# Task brief:
Down to the last line, print the entries below exactly, and keep every picture out of the copy.

─── Entries supplied

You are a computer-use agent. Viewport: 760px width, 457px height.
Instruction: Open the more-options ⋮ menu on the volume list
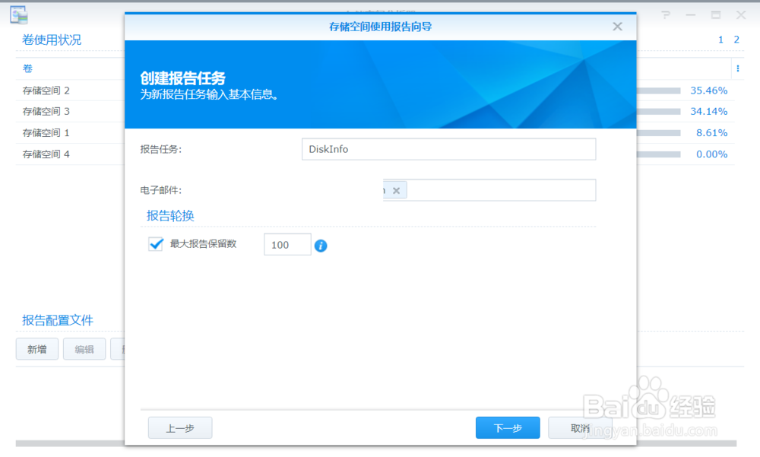[x=738, y=69]
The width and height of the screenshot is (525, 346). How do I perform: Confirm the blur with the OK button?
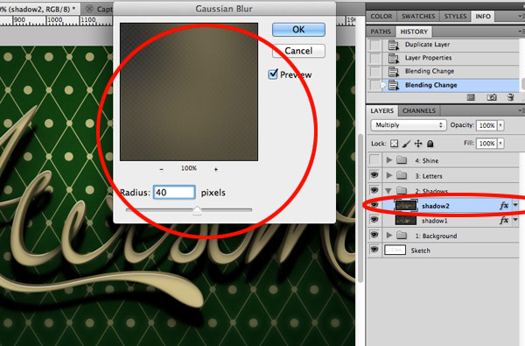[298, 30]

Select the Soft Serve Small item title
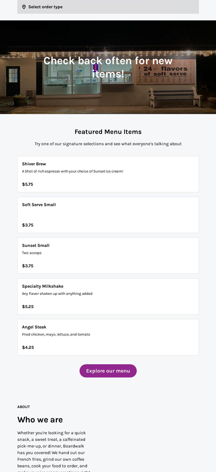coord(39,205)
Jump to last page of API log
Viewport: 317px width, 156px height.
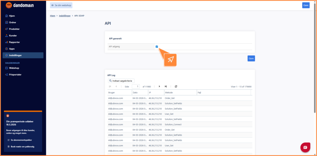tap(166, 87)
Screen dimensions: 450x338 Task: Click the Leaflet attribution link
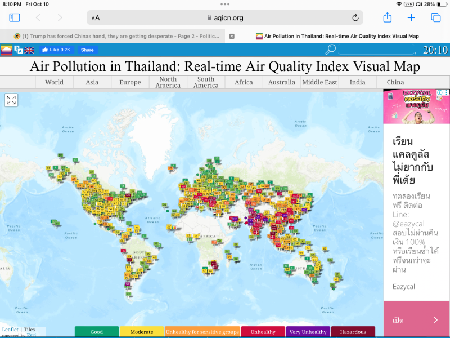[x=10, y=329]
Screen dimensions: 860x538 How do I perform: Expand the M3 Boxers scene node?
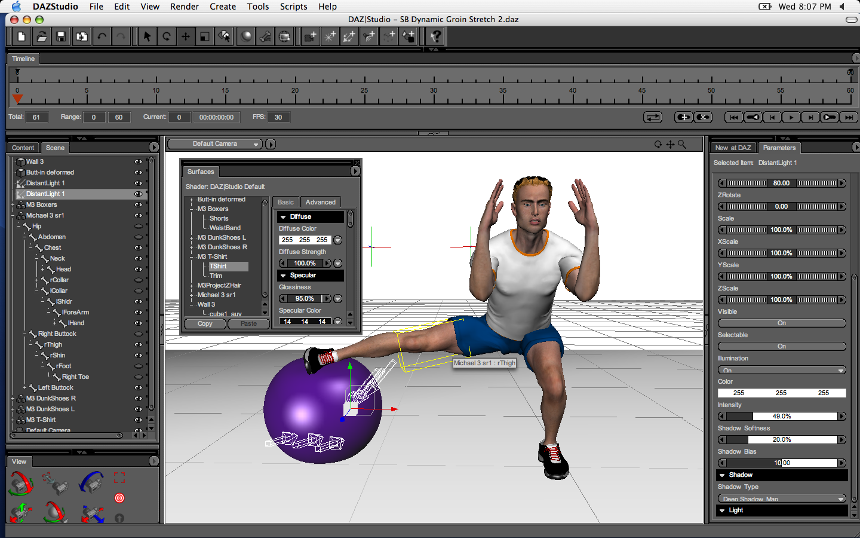pos(13,205)
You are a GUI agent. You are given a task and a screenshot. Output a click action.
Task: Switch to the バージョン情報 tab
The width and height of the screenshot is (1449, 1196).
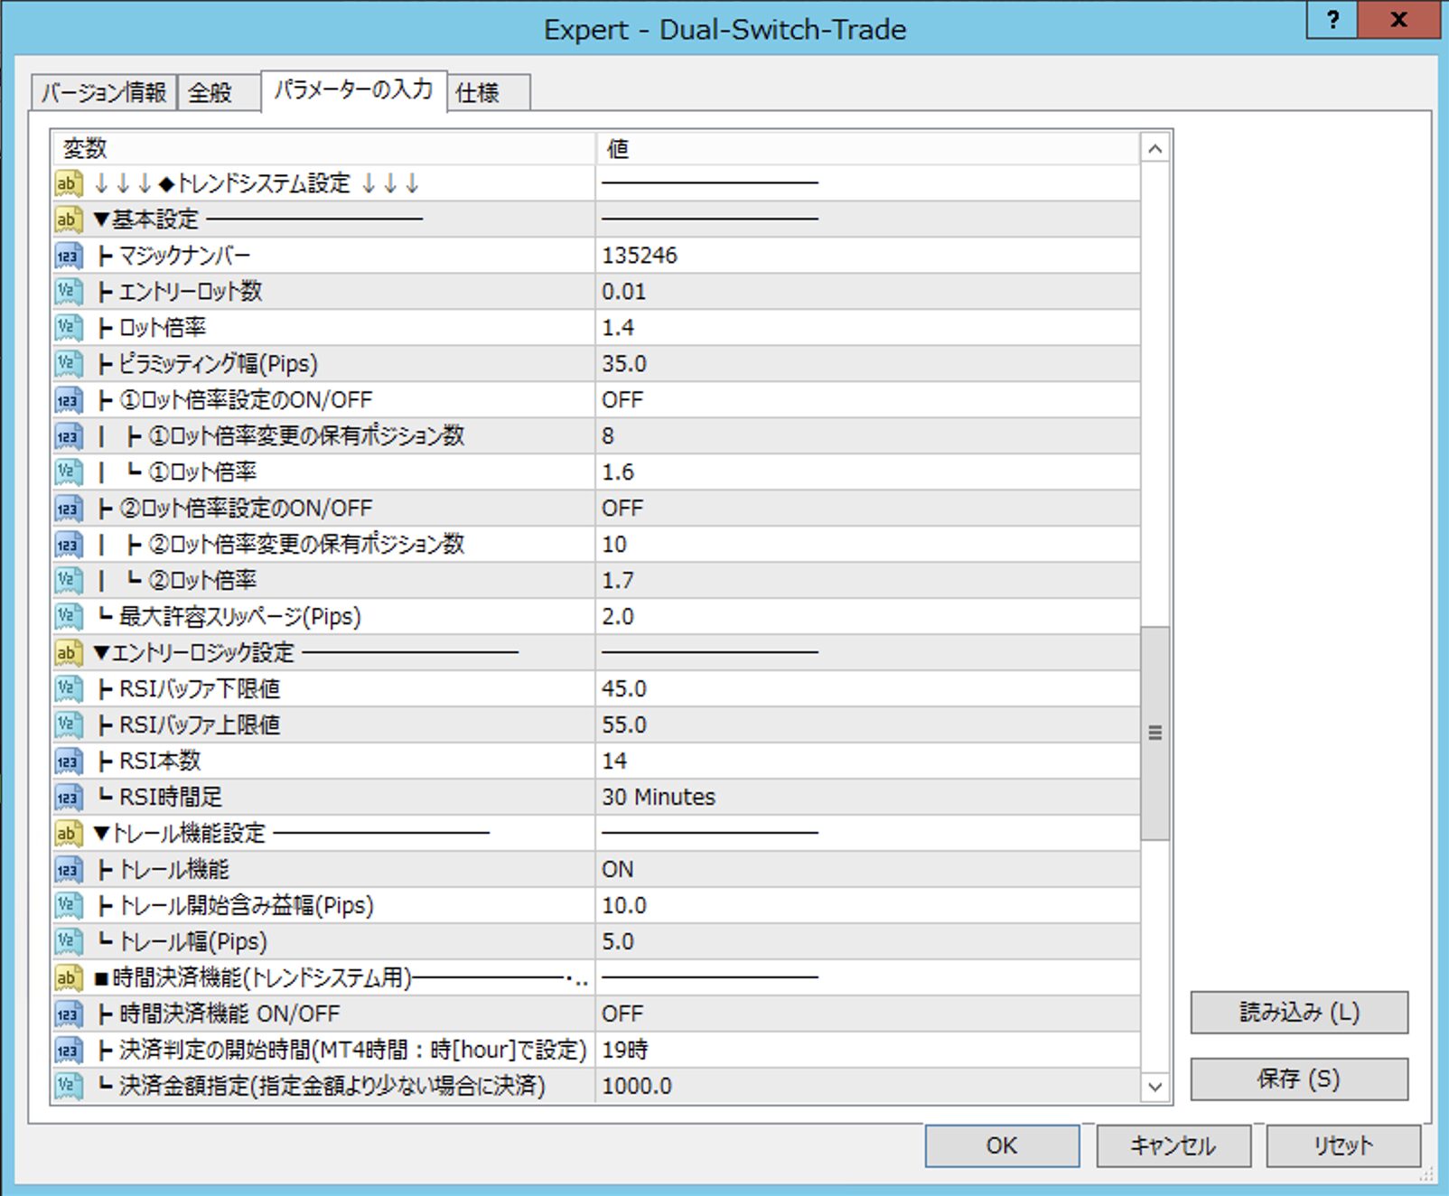point(104,93)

──────

# Reply to the task:
You are a computer-use agent. Viewport: 760px width, 457px height.
Instruction: Open the more-options ⋮ menu on the volume list
[x=738, y=69]
The width and height of the screenshot is (525, 346). How do I perform: Confirm the blur with the OK button?
[298, 30]

Select the Soft Serve Small item title
coord(39,205)
Jump to last page of API log
Viewport: 317px width, 156px height.
tap(166, 87)
Screen dimensions: 450x338 Task: Click the Leaflet attribution link
[x=10, y=329]
Screen dimensions: 860x538 How do I perform: Expand the M3 Boxers scene node?
pos(13,205)
You are a GUI agent. You are given a task and a screenshot. Output a click action.
Task: Switch to the バージョン情報 tab
The width and height of the screenshot is (1449, 1196).
point(104,93)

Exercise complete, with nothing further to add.